Introduction to Cube Roots of Unity
In the realm of complex numbers, the 'cube roots of unity' refer to the three complex numbers that satisfy the equation $x^3 = 1$. While we often think of $1$ as the only cube root of $1$, this is only true in the real number system. In the complex plane, there are two additional imaginary roots.
Solving for the Cube Roots
To find the cube roots of unity, we solve the equation: $$x^3 = 1$$
Subtract 1 from both sides: $$x^3 - 1 = 0$$
Using the difference of cubes formula $a^3 - b^3 = (a - b)(a^2 + ab + b^2)$, we get: $$(x - 1)(x^2 + x + 1) = 0$$
This gives us two cases:
- $x - 1 = 0 \implies x = 1$
- $x^2 + x + 1 = 0$
Using the quadratic formula $x = \frac{-b \pm \sqrt{b^2 - 4ac}}{2a}$ for the second part: $$x = \frac{-1 \pm \sqrt{1^2 - 4(1)(1)}}{2(1)} = \frac{-1 \pm \sqrt{-3}}{2} = \frac{-1 \pm i\sqrt{3}}{2}$$
Thus, the three cube roots are:
- $1$
- $\omega = \frac{-1 + i\sqrt{3}}{2}$
- $\omega^2 = \frac{-1 - i\sqrt{3}}{2}$
Proving 1 + ω + ω² = 0
We are given that $\omega$ is an imaginary cube root of unity. This means $\omega$ must satisfy the quadratic equation $x^2 + x + 1 = 0$ that we derived above.

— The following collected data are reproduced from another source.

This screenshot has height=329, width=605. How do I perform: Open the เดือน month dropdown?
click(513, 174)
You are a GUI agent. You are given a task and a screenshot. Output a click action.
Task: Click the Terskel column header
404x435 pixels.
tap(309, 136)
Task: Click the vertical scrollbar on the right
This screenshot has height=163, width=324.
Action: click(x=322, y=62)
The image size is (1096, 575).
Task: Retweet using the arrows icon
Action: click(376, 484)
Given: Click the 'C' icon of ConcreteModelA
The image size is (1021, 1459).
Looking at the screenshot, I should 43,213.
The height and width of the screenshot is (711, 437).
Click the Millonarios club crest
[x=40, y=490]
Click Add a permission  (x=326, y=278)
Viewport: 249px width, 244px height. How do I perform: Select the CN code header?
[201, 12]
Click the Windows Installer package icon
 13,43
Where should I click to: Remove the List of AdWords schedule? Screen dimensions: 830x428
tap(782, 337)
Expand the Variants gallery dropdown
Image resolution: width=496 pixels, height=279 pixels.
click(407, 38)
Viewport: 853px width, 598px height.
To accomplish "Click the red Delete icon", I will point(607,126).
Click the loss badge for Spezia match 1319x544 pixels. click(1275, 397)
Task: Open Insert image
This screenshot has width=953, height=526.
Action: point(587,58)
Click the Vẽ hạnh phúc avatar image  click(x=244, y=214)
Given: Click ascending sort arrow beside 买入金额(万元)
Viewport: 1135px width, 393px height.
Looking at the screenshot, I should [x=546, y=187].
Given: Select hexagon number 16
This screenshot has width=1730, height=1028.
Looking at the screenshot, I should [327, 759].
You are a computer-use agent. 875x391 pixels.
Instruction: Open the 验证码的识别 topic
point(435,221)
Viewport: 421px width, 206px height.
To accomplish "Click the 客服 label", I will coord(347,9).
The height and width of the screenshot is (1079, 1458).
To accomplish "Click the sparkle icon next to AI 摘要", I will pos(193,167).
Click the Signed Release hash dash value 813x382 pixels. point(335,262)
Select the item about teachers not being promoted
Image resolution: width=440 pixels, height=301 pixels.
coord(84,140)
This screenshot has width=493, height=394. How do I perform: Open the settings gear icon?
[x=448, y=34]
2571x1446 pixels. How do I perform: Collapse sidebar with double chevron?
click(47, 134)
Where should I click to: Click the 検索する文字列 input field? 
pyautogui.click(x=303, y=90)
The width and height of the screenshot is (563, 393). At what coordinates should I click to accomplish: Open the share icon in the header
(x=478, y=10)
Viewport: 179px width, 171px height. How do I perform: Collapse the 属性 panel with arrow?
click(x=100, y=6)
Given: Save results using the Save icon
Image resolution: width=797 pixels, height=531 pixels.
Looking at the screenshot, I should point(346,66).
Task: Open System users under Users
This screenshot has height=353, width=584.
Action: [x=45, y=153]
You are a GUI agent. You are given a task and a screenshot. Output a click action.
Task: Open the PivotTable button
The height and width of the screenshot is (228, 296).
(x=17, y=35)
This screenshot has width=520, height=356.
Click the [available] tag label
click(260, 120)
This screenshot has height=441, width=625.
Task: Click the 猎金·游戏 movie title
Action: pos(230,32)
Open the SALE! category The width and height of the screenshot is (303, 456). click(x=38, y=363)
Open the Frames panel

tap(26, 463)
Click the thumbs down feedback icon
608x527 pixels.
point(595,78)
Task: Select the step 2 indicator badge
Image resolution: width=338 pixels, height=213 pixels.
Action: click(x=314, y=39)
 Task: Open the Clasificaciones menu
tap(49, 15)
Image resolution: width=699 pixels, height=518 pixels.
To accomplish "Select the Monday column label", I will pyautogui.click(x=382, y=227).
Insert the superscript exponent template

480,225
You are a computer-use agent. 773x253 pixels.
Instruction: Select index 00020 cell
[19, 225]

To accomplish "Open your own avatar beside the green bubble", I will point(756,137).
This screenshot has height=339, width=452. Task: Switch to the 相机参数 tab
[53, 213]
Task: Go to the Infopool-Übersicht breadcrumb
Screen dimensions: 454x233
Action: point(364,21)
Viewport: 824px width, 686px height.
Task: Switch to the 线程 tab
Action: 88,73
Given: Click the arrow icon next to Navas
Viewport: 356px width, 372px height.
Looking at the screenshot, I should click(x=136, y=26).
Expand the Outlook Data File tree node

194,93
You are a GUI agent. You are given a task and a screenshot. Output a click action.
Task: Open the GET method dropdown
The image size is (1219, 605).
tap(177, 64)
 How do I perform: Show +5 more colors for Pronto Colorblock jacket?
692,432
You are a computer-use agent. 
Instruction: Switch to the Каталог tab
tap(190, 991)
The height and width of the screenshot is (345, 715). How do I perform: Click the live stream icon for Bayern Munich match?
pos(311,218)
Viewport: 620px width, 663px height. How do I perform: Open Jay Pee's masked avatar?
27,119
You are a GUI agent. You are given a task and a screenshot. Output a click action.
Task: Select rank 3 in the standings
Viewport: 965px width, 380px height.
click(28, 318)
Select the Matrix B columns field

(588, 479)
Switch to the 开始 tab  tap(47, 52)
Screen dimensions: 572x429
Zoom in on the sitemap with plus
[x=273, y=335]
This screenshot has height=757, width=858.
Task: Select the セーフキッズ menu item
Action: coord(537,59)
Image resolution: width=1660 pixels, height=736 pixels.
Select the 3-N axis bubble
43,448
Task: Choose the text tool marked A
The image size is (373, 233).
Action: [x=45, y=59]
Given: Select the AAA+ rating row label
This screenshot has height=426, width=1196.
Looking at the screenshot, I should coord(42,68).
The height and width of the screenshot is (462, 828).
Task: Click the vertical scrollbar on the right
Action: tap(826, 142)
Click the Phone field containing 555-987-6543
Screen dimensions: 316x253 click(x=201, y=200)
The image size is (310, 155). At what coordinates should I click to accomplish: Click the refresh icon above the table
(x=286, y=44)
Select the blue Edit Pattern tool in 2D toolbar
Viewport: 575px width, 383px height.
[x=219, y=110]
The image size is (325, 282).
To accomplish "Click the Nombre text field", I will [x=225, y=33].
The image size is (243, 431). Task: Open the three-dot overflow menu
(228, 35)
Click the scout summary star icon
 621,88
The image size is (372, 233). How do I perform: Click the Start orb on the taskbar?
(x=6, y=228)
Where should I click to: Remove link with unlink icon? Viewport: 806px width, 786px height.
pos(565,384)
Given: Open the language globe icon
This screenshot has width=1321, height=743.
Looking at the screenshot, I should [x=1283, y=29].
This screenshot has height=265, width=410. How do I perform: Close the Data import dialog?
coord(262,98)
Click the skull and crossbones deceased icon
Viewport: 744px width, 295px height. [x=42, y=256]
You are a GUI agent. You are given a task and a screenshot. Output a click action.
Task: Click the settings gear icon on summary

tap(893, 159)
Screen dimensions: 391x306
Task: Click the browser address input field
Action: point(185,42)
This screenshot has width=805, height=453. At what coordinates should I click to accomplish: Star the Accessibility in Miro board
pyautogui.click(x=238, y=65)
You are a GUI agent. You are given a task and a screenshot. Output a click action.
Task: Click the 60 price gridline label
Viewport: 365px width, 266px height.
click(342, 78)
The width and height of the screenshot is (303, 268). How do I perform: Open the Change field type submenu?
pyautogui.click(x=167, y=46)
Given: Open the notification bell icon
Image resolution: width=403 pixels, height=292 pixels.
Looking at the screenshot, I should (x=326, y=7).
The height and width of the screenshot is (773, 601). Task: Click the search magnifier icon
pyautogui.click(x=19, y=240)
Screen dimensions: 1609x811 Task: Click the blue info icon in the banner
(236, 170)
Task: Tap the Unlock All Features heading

Since $\omega$ is a root, substituting it into the equation gives: $$\omega^2 + \omega + 1 = 0$$
Rearranging the terms, we arrive at the identity: $$1 + \omega + \omega^2 = 0$$
Alternative Algebraic Proof
Alternatively, consider the sum of the roots of the equation $x^3 - 1 = 0$, which is $x^3 + 0x^2 + 0x - 1 = 0$. According to Vieta's formulas, for a polynomial $ax^n + bx^{n-1} + \dots = 0$, the sum of the roots is given by $-\frac{b}{a}$. Here, $a=1$ and $b=0$, so the sum of the roots ($1 + \omega + \omega^2$) is: $$-\frac{0}{1} = 0$$
Hence, it is proved that 1 + ω + ω² = 0.